Accelerated Transfer locks Jobs

Hi Team,

I am trying to track down an issue that is happening on different servers on a semi-regular basis. We use the osimis/orthanc docker image and are currently using the latest (23.7.1) that receives scans from CTs or Xray devices. These are then forwarded to an Orthanc peer using the Accelerated Transfers plugin.

What is happening is that when a push transfer is started, then POST to /transfers/send times out and then any further request to /jobs also times out.

The only way I’ve been able to recover from this is to restart Orthanc, at which time the transfer is started again by sending a post to /transfers/send and the scan is then successfully transferred.
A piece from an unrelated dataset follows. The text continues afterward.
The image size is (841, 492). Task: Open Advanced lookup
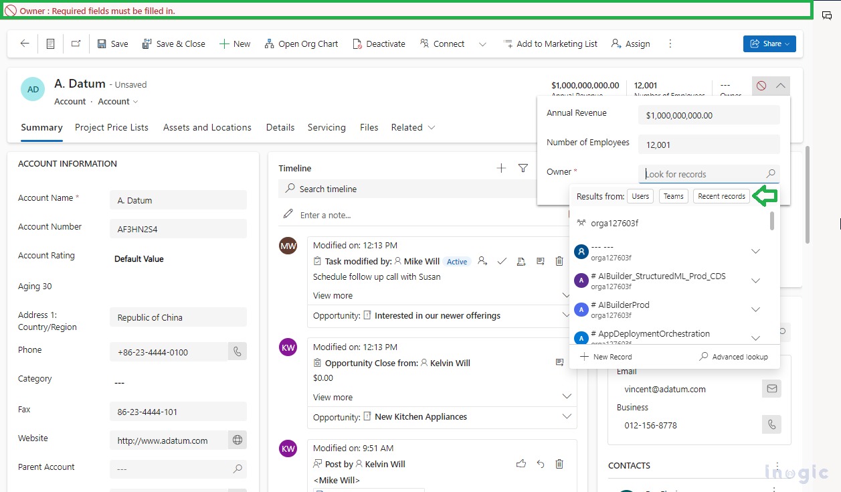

I’ve been able to capture this with trace logs on, but there’s nothing obvious in the logs.

I’ve added 2 logs to this gist Orthanc Accelerated Transfers Frozen Transfer · GitHub

In the log of the unsuccessful transfer, the last entry before it appears to become unresponsive is New job submitted with priority 0: e72c0d9c-ab83-402b-b3c3-4fbe3f587e24 (line 81 @ 08:52:26.889859). At which point there are no more logs until I manually check the health of the orthanc system @ 08:54:11.814665 by calling /system which works and /jobs which timeout.

I’m currently rolling back to an older release to see if it related to a newer release. Unfortunately I can’t replicate the issue.

If there is any further advice on how I can pinpoint the issue, it would be greatly appreciated!

The config file for the system that is experiencing this issue is

{
  "Transfers": {
    "MaxHttpRetries": 2,
    "BucketSize": 20000
  },
  "RegisteredUsers": {
  },
  "PostgreSQL": {
    "Database": "...",
    "Username": "...",
    "Host": "...",
    "EnableIndex": true,
    "Password": "...",
    "EnableStorage": false,
    "Port": 5432,
    "EnableSsl": false,
    "Lock": false
  },
  "PythonScript": "/var/lib/orthanc/python/orthanc.py",
  "OrthancPeers": {
    "PEER": [
      "http://x.x.x.x:8042/"
    ]
  },
  "DicomModalities": {
    "MODALITY": [
      "AET",
      "x.x.x.x",
      104
    ]
  },
  "StableAge": 30,
  "AuthenticationEnabled": true,
  "DicomPort": 104,
  "HttpTimeout": 300,
  "OverwriteInstances": true,
  "Name": "Name",
  "MaximumStorageSize": 40920,
  "StorageDirectory": "/var/lib/orthanc/db",
  "RemoteAccessAllowed": true,
  "HttpsCACertificates": "/etc/ssl/certs/ca-certificates.crt",
  "Plugins": [
    "/run/orthanc/plugins",
    "/usr/share/orthanc/plugins"
  ],
  "DicomWeb": {
    "Enable": true
  },
  "Gdcm": {
    "Throttling": 4,
    "RestrictTransferSyntaxes": [
      "1.2.840.10008.1.2.4.90",
      "1.2.840.10008.1.2.4.91",
      "1.2.840.10008.1.2.4.92",
      "1.2.840.10008.1.2.4.93"
    ]
  },
  "OrthancExplorer2": {
    "Enable": true,
    "IsDefaultOrthancUI": false
  }
}

Hi James,

We actually have recently observed the same locks with DicomWebStore jobs and we have a setup where this happens quite often. I was working on that today ! Of course, I have not been able to reproduce it on my dev machine :frowning:

I’m pretty sure these are similar issues since the last 2 jobs related lines in our logs and yours are identical.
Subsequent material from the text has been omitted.